--- Given problem ---
Reproduce word for word the stretch from the start of the records below through the line containing "Looking at the screenshot, I should [53, 105].".

--- Dataset excerpts ---

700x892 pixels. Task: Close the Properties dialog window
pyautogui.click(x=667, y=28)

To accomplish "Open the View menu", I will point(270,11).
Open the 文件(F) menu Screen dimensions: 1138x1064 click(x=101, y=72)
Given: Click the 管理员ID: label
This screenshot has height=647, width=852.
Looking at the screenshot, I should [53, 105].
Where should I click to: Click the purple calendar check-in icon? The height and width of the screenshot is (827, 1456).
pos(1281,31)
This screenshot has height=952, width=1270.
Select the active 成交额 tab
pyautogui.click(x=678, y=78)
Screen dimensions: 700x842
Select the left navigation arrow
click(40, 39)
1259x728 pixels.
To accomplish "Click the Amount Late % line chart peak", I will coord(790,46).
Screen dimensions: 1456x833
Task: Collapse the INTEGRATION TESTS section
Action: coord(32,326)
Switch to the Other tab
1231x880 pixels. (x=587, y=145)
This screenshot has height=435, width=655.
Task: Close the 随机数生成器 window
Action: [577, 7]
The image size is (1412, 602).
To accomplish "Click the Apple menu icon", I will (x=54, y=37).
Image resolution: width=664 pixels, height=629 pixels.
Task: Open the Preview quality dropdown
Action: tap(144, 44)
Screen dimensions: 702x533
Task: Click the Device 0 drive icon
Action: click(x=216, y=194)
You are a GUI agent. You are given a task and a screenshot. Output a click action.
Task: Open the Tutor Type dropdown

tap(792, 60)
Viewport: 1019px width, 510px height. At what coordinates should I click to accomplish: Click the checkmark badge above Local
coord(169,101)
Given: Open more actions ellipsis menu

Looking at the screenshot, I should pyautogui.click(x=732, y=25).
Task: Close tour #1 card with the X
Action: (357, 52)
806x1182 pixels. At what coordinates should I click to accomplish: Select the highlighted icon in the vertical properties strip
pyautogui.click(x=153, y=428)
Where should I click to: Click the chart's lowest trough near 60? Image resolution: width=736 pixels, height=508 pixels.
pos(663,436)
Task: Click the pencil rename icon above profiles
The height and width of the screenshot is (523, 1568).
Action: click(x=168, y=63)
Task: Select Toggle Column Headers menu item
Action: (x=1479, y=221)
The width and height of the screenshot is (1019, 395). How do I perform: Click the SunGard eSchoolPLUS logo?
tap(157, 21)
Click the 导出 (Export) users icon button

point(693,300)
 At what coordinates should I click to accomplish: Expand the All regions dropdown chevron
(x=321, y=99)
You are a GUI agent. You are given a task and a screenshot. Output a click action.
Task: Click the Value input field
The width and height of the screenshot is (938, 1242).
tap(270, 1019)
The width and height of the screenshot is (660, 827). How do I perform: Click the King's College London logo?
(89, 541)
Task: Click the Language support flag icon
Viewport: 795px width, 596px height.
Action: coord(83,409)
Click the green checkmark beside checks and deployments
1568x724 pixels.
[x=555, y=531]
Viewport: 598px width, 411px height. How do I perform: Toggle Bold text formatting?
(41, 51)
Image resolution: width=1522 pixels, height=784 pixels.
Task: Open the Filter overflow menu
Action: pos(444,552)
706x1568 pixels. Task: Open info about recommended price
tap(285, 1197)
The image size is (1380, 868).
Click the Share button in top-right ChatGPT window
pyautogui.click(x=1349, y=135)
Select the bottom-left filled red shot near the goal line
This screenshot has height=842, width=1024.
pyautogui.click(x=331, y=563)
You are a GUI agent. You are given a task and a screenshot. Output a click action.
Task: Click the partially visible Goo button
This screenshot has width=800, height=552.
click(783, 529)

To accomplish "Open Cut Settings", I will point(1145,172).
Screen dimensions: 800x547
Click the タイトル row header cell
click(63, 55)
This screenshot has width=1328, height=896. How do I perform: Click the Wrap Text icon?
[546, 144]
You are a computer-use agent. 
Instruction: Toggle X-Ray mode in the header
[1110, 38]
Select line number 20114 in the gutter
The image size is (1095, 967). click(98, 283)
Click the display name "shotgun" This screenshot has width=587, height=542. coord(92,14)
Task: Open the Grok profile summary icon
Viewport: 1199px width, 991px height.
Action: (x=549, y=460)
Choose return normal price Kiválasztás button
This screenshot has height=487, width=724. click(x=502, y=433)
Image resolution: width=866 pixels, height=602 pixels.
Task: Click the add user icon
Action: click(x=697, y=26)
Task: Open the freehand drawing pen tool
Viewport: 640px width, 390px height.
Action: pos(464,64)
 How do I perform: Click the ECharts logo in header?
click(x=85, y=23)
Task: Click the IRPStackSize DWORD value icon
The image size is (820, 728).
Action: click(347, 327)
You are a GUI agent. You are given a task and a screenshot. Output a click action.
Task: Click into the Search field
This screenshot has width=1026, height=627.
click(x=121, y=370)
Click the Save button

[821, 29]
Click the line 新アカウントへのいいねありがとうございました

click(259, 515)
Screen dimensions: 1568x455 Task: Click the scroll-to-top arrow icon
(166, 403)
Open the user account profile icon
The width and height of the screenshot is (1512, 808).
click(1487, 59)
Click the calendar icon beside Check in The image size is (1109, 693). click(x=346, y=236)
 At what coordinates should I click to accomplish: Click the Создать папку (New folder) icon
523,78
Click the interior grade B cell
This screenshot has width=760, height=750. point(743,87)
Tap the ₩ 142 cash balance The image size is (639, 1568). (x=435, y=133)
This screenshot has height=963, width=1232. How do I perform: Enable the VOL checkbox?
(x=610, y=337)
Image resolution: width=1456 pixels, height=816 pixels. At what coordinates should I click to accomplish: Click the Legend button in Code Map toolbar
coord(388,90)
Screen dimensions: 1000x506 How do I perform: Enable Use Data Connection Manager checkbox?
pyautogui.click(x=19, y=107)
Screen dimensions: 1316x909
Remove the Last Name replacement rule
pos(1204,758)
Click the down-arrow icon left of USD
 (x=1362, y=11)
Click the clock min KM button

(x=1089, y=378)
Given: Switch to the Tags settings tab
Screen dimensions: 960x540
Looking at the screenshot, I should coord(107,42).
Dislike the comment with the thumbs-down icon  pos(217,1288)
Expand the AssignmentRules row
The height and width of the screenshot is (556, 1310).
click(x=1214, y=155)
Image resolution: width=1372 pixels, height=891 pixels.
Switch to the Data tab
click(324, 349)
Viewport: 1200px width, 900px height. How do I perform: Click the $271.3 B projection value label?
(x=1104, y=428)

--- Complete response ---
700x892 pixels. Task: Close the Properties dialog window
pyautogui.click(x=667, y=28)

To accomplish "Open the View menu", I will point(270,11).
Open the 文件(F) menu Screen dimensions: 1138x1064 click(x=101, y=72)
Given: Click the 管理员ID: label
This screenshot has height=647, width=852.
Looking at the screenshot, I should [53, 105].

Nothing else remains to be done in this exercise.